Friday, November 29, 2013
As little as 20 minutes of moderate exercise three times per week during pregnancy enhances the newborn child's brain development, according to researchers at the University of Montreal and its affiliated CHU Sainte-Justine children's hospital. This head-start could have an impact on the child's entire life.
"Our research indicates that exercise during pregnancy enhances the newborn child's brain development," explained Professor Dave Ellemberg, who led the study. "While animal studies have shown similar results, this is the first randomized controlled trial in humans to objectively measure the impact of exercise during pregnancy directly on the newborn's brain. We hope these results will guide public health interventions and research on brain plasticity. Most of all, we are optimistic that this will encourage women to change their health habits, given that the simple act of exercising during pregnancy could make a difference for their child's future." Ellemberg and his colleagues Professor Daniel Curnier and PhD candidate Élise Labonté-LeMoyne presented their findings today at the Neuroscience 2013 congress in San Diego.

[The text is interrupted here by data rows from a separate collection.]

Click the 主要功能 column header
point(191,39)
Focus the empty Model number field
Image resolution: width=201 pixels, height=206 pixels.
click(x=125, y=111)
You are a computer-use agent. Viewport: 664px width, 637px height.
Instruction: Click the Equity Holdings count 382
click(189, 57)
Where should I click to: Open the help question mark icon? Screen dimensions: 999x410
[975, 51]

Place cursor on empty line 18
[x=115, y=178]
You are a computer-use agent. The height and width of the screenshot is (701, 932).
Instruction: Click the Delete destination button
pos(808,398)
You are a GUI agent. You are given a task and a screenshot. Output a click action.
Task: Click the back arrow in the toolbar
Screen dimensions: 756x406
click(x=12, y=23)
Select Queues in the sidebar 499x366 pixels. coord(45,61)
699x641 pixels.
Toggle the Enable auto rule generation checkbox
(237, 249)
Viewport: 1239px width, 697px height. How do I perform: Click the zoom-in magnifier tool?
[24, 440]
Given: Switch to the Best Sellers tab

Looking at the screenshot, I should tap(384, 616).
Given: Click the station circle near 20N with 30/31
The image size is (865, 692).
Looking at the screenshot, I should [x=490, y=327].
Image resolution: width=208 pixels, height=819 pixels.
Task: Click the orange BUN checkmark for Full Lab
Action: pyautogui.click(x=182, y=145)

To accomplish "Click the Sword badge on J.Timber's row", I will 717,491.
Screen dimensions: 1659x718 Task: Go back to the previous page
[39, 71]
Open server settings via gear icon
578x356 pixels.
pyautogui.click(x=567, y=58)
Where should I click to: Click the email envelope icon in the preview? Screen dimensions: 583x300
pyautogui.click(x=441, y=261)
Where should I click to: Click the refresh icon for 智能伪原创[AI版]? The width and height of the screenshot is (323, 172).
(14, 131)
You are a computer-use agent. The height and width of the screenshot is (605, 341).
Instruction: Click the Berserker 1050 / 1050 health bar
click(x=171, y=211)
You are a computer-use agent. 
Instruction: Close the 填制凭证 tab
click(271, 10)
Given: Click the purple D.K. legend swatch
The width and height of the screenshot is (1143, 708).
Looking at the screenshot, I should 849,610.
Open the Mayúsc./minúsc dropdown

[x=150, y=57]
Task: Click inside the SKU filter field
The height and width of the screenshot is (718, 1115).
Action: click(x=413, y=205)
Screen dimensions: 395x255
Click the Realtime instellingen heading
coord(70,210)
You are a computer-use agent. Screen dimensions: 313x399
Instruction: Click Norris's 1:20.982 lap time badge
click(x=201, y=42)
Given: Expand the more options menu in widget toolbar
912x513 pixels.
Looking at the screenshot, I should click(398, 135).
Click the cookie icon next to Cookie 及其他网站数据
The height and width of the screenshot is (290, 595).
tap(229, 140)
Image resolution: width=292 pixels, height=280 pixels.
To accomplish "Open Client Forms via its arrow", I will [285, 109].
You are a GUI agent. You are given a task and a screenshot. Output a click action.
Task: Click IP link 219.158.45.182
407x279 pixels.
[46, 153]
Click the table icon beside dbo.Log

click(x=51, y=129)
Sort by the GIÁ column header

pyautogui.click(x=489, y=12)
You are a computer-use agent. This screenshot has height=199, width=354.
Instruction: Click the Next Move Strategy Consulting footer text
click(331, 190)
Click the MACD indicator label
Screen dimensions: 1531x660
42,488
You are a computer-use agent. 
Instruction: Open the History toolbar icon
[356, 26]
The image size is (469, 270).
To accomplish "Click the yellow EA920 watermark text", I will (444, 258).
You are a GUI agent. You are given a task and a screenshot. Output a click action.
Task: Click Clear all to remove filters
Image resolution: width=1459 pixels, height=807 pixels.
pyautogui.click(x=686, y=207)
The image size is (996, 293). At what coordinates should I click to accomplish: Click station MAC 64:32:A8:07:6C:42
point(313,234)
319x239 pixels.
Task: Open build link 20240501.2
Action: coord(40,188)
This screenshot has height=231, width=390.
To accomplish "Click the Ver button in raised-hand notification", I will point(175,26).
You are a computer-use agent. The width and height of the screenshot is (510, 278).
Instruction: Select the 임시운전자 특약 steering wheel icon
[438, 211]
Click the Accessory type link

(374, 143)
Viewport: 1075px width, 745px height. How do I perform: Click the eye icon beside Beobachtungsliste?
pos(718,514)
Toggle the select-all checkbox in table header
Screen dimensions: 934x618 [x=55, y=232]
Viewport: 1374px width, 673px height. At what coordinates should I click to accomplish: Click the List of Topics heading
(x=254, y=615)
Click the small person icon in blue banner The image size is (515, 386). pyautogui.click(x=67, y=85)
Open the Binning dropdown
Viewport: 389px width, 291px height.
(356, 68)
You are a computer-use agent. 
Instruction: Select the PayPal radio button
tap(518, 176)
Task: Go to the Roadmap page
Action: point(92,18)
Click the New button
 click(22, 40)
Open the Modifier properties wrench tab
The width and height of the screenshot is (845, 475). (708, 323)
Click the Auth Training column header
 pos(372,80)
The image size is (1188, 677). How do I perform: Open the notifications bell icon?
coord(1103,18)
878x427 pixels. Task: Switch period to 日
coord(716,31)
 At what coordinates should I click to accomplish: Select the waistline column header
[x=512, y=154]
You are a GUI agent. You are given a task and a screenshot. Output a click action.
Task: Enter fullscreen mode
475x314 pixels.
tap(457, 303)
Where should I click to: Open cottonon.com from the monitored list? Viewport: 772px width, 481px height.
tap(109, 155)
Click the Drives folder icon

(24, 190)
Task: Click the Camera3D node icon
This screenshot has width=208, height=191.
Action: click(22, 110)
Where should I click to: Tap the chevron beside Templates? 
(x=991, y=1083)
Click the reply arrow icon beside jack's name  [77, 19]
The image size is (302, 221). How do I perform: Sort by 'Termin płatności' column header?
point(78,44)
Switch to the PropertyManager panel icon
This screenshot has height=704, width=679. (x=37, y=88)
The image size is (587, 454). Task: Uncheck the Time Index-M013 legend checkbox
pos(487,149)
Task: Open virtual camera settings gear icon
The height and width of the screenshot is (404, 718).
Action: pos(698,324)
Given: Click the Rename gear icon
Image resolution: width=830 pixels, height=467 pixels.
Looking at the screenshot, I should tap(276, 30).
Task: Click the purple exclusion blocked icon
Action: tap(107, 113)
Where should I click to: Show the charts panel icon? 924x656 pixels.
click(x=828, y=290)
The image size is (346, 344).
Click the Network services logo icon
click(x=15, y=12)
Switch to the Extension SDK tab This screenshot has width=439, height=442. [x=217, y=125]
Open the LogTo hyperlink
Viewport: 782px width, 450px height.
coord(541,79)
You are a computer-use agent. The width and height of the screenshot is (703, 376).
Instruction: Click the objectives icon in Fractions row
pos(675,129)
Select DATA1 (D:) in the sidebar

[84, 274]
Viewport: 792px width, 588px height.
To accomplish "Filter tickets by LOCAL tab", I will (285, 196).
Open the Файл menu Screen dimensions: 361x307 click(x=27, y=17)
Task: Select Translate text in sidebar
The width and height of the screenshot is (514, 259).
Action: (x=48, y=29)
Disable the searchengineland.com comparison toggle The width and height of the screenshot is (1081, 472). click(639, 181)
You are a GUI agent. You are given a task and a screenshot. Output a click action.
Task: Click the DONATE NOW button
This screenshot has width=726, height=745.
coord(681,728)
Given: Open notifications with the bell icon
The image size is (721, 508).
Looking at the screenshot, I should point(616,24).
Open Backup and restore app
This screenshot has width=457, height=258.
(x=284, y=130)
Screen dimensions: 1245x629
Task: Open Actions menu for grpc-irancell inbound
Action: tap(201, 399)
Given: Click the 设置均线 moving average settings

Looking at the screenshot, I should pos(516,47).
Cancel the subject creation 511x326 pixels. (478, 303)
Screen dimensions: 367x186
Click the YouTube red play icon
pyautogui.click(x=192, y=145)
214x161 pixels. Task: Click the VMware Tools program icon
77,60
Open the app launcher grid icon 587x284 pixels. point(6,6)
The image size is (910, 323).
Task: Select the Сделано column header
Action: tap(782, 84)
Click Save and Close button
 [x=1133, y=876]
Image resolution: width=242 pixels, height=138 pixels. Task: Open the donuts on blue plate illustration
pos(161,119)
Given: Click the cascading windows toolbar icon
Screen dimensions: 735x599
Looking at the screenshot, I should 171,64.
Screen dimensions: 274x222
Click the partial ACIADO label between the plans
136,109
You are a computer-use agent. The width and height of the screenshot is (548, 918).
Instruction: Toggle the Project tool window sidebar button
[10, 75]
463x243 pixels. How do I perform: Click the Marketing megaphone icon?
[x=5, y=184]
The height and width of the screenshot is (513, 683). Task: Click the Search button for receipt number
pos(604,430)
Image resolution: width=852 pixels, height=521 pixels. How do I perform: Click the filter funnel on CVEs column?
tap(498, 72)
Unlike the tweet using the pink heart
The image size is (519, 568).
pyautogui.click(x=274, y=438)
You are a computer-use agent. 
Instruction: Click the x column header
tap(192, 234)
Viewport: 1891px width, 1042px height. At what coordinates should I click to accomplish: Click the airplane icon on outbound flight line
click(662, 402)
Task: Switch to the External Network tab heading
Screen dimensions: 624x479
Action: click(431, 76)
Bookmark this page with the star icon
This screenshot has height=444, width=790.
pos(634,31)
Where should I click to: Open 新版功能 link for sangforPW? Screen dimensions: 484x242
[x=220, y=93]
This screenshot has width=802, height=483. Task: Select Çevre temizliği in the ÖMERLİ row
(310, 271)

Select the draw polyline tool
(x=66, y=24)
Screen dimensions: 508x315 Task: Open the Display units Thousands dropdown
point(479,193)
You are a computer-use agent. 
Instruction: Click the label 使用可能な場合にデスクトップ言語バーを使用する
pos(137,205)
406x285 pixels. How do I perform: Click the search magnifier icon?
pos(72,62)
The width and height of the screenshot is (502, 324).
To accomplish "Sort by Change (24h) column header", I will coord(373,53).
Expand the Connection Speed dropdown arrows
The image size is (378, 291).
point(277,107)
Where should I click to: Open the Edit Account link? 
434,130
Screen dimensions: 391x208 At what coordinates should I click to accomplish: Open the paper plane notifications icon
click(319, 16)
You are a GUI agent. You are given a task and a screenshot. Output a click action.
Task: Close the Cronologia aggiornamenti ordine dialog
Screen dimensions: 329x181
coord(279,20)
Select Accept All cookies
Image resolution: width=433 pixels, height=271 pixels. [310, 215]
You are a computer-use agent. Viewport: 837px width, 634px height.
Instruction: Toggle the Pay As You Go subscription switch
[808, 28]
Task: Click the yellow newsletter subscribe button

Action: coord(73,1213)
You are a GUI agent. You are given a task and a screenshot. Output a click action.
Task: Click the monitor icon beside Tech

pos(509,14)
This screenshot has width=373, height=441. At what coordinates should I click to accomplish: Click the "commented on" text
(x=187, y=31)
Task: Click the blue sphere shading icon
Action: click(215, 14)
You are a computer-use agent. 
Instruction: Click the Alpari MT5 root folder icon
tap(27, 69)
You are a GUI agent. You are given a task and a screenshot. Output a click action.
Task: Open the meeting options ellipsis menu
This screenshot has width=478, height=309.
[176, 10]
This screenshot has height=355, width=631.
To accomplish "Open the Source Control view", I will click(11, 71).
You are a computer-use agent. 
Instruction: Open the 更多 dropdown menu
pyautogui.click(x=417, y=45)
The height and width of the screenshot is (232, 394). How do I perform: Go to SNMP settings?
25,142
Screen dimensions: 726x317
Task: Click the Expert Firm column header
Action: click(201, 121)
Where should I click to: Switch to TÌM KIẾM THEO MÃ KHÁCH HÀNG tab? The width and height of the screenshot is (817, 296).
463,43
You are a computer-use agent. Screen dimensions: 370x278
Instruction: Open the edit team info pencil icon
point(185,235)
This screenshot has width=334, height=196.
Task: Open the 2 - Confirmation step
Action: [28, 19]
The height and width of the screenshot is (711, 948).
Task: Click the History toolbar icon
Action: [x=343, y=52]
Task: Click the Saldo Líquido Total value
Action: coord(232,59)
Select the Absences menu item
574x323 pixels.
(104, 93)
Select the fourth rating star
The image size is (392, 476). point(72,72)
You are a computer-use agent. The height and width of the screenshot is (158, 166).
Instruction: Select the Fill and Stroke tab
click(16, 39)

Not so long ago, obstetricians would tell women to take it easy and rest during their pregnancy. Recently, the tides have turned and it is now commonly accepted that inactivity is actually a health concern. "While being sedentary increases the risks of suffering complications during pregnancy, being active can ease post-partum recovery, make pregnancy more comfortable and reduce the risk of obesity in the children," Curier explained. "Given that exercise has been demonstrated to be beneficial for the adult's brain, we hypothesized that it could also be beneficial for the unborn child through the mother's actions."
To verify this, starting at the beginning of their second trimester, women were randomly assigned to an exercise group or a sedentary group. Women in the exercise group had to perform at least 20 minutes of cardiovascular exercise three times per week at a moderate intensity, which should lead to at least a slight shortness of breath. Women in the sedentary group did not exercise. The brain activity of the newborns was assessed between the ages of 8 to 12 days, by means of electroencephalography, which enables the recording of the electrical activity of the brain. "We used 124 soft electrodes placed on the infant's head and waited for the child to fall asleep on his or her mother's lap. We then measured auditory memory by means of the brain's unconscious response to repeated and novel sounds," Labonté-LeMoyne said. "Our results show that the babies born from the mothers who were physically active have a more mature cerebral activation, suggesting that their brains developed more rapidly."
The researchers are now in the process of evaluating the children's cognitive, motor and language development at age 1 to verify if these differences are maintained.